Cerremos el círculo de la inclusión financiera
1.700 millones de personas carecen de una cuenta bancaria para gestionar cobros y pagos. El acceso a estos servicios reduce la pobreza y aumenta la educación, la igualdad de género, el emprendimiento y el crecimiento económico
No es uno de los 17 Objetivos de Desarrollo Sostenible (ODS) de la Agenda 2030, pero está implícita en al menos ocho y, se podría decir, que casi es condición sine qua non para conseguirlos todos. Hablo de la inclusión financiera, o el acceso a los servicios financieros de los más pobres o desfavorecidos con el objetivo de que puedan mejorar sus vidas. Según el último informe Global Findex del Banco Mundial, en el mundo hay todavía 1.700 millones de personas que no tienen ni siquiera los servicios más básicos, como una cuenta bancaria, para gestionar cobros y pagos.

_____

CONSIGNA — Prosigue el texto sobre la inclusión financiera a partir de la última oración. El material que aparece a continuación no hace falta para esta tarea.

Elementos guardados de una colección —
_____

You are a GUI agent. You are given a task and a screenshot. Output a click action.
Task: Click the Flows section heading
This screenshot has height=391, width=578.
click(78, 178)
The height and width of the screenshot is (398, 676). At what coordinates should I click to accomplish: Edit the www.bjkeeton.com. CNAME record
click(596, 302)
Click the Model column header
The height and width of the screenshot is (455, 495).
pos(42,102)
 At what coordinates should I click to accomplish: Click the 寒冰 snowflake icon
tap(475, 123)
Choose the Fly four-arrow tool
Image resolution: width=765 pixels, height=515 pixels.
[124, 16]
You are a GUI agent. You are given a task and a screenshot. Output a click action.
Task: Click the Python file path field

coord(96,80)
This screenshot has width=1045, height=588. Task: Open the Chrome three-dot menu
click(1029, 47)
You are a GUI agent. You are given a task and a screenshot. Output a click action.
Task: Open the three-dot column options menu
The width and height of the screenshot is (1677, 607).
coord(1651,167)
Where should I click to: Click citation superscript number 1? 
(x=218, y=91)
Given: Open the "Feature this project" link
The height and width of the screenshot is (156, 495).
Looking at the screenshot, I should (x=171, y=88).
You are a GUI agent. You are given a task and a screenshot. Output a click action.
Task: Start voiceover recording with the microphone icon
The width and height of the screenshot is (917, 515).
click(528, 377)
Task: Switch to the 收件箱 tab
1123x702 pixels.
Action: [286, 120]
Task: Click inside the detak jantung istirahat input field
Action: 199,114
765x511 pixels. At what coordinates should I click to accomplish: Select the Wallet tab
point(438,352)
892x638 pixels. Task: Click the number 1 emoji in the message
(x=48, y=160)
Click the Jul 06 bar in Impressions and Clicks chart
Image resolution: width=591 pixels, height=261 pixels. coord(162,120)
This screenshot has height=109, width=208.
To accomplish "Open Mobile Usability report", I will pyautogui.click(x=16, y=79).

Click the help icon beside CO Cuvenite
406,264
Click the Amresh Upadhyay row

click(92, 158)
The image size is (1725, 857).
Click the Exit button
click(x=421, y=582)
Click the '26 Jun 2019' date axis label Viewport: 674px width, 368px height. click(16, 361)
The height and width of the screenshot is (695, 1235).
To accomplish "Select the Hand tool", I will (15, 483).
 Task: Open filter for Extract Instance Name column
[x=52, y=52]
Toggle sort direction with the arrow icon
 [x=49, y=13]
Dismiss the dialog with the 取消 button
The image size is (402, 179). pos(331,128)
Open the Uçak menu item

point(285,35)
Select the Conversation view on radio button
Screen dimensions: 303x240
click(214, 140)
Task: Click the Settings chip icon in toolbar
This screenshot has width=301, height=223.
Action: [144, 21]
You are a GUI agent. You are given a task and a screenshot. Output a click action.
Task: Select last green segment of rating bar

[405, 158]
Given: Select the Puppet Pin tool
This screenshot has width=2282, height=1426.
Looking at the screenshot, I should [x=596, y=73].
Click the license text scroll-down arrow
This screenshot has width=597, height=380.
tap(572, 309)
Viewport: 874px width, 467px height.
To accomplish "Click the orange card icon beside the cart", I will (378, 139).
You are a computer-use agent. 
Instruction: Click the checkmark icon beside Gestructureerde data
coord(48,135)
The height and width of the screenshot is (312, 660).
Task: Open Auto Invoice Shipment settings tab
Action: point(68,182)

_____

RESPUESTA —
La inclusión financiera debe ser un objetivo compartido por todos, a la vista de los beneficios directos e indirectos que trae consigo. Está comprobado empíricamente que no solo reduce la pobreza, sino que aumenta la educación, la igualdad de género, el emprendimiento y el crecimiento económico, además de reducir la economía sumergida y la lacra de la corrupción. En definitiva, impulsa el desarrollo de las personas, los negocios y los países.
Es cierto que, en los últimos años, se ha avanzado mucho en la inclusión financiera en el mundo. El 69% de los adultos tiene ya cuenta bancaria, lo cual supone 18 puntos porcentuales más que en 2011. Pero la bancarización está muy polarizada, con una penetración del 94% en los países desarrollados frente al 63% de los que están en desarrollo. Reducir esta brecha es crítico para sacar de la extrema pobreza a los 700 millones de personas que todavía viven con menos de dos dólares al día.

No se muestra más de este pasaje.